= Task to complete =
Take the data below and copy exactly the lines starting at the one with "Task: Expand the input source combo box" and finishing at the one with "Click the Cut scissors icon", both included.

= Data =
══════════

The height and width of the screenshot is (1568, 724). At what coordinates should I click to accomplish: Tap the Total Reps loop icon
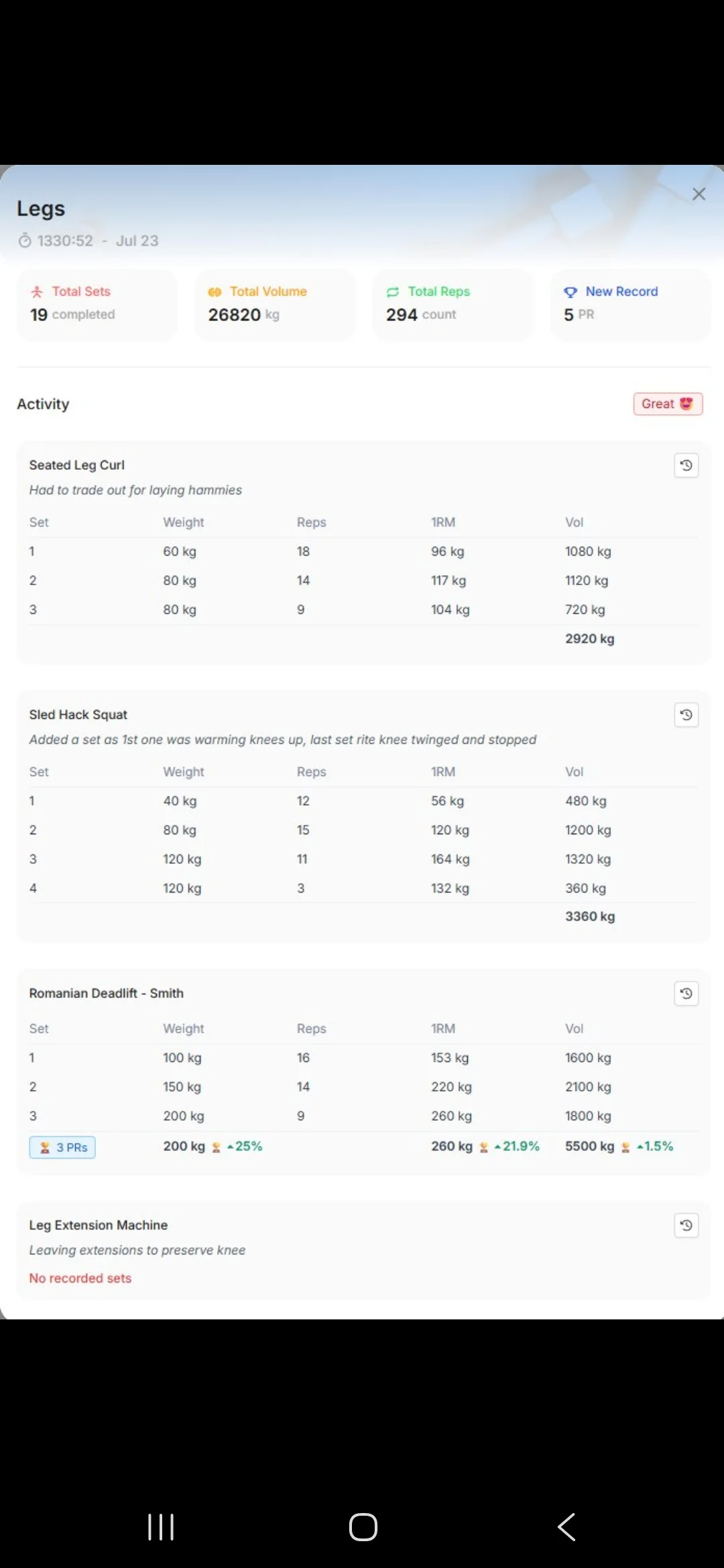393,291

══════════

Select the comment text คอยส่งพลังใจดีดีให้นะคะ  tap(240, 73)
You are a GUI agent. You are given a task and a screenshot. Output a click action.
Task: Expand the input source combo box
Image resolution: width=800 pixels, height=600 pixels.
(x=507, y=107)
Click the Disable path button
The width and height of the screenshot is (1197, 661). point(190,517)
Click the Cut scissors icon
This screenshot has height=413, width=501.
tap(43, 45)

══════════

= Solved problem =
Task: Expand the input source combo box
Image resolution: width=800 pixels, height=600 pixels.
(x=507, y=107)
Click the Disable path button
The width and height of the screenshot is (1197, 661). point(190,517)
Click the Cut scissors icon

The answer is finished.